Eine typische Neuheit, die jetzt als Prototyp existiert, ist eine Kombi-Maschine, bestehend aus Mähbalken und Bandräumharke. Bei dieser wird das abgemähte Material mithilfe von Federzinken auf einem Räumband hoch zum Grabenrand befördert. „Unsere Konstrukteure haben sich bemüht, das Gesamtgewicht des Kombigeräts auf unter 600 kg zu halten. Damit wiegt es etwa so viel wie ein Mulcher“, sagt Knoll. Der Fahrer kann es als Kombigerät nutzen, Schneidwerk und Harke aber auch getrennt voneinander einsetzen.

Vermietgeschäft wächst

Beim Vertrieb setzt Berky auf Vertriebspartner aus dem Bereich Land- und Kommunaltechnik. Nur das Gebiet im Umkreis des Unternehmens, das sich in etwa zwei Autostunden erreichen lässt, bedient Berky von Haren aus.
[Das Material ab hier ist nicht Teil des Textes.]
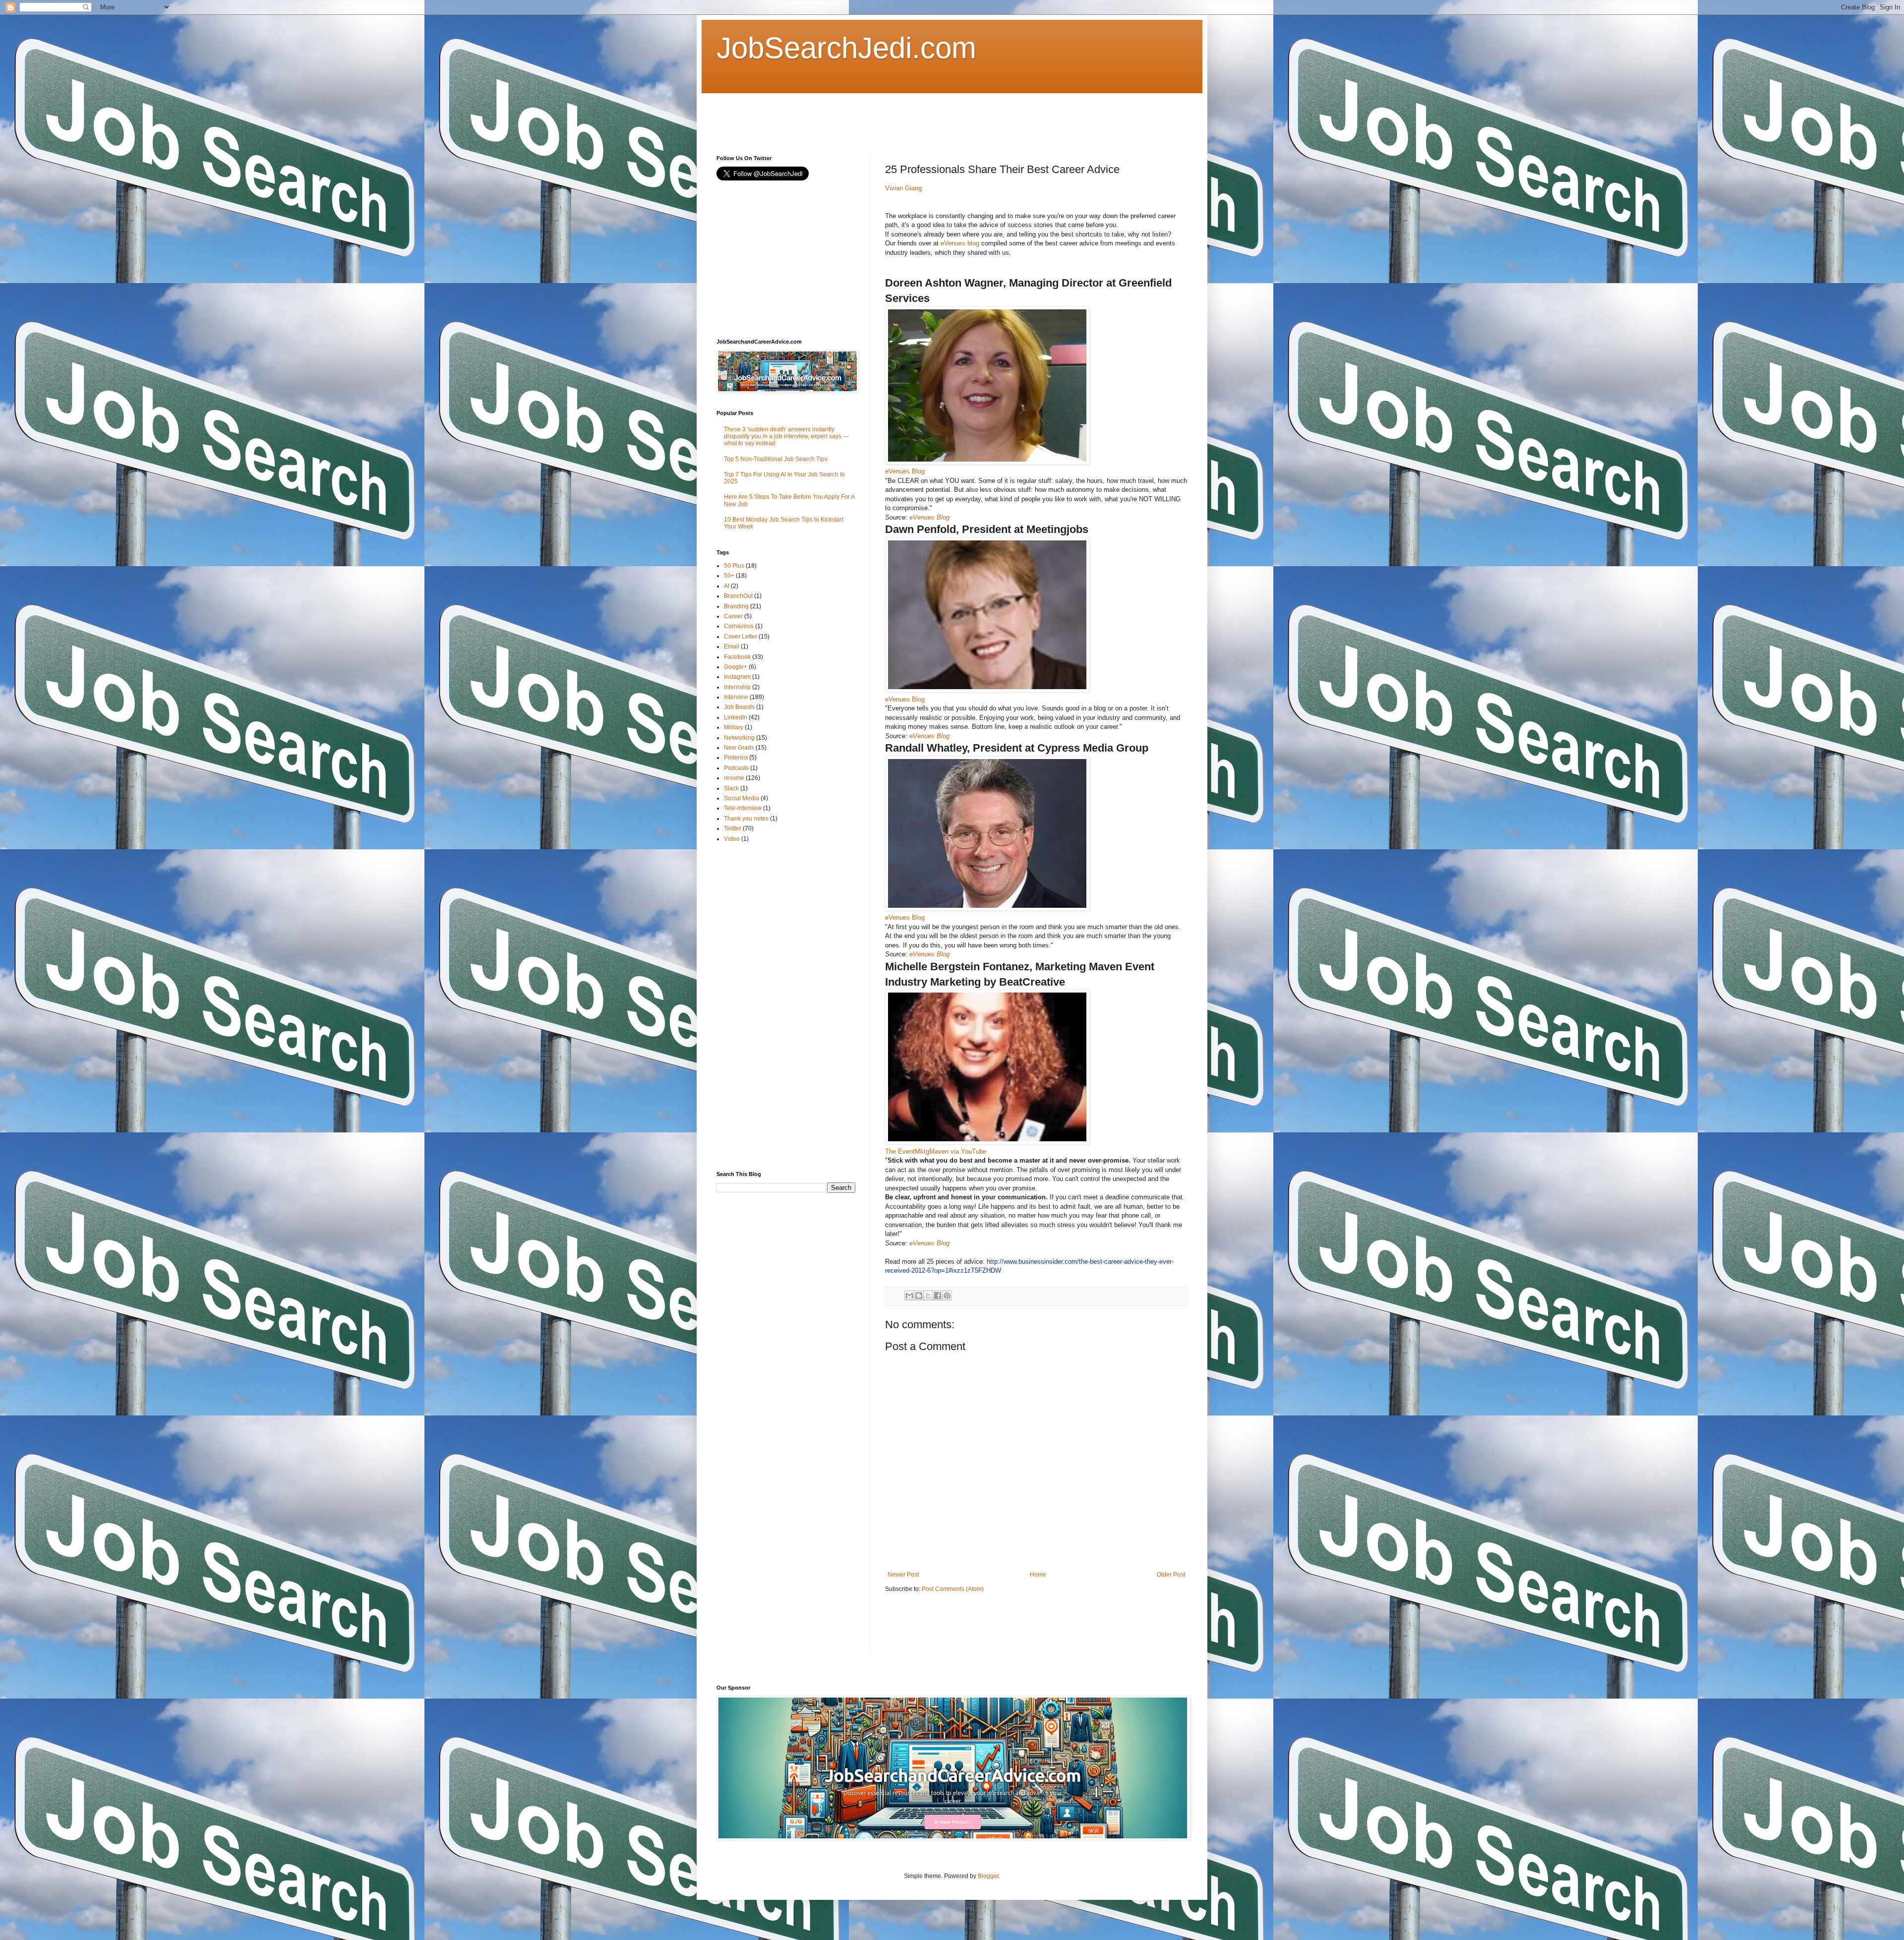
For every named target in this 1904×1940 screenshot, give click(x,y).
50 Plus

Bei Mähbooten wächst die Nachfrage nach der Vermietung. Daher hat Berky hierfür ein eigenes Team innerhalb der Vertriebsmannschaft aufgebaut. „Seit etwa drei Jahren gibt es Anfragen von Angelvereinen, Anbietern von Campingplätzen, aber auch von Deichverbänden, die ein Boot nur für die Saison im Sommer mieten wollen“, berichtet Knoll. Um sich rechtzeitig auf die Anzahl der Mietboote einstellen zu können, bietet Berky im Februar einen Frühbucherrabatt von 20 % auf den Mietpreis an.

Im Winter nimmt Berky die Geräte zurück und lastet damit Mitarbeiter im Service aus. Gebrauchte Maschinen sind auch im Verkauf stark gefragt, vor allem im Ausland. Wegen des wachsenden Maschinenparks in der Vermietung ist dafür immer ein breites Angebot an Gebrauchtmaschinen vorhanden.

Es gibt darüber hinaus auch technisch neue Entwicklungen wie den Elektroantrieb bei den Booten. „Wir arbeiten immer weiter daran, optimale Technik für eine möglichst umweltschonende Gewässerpflege anbieten zu können“, blickt Knoll in die Zukunft.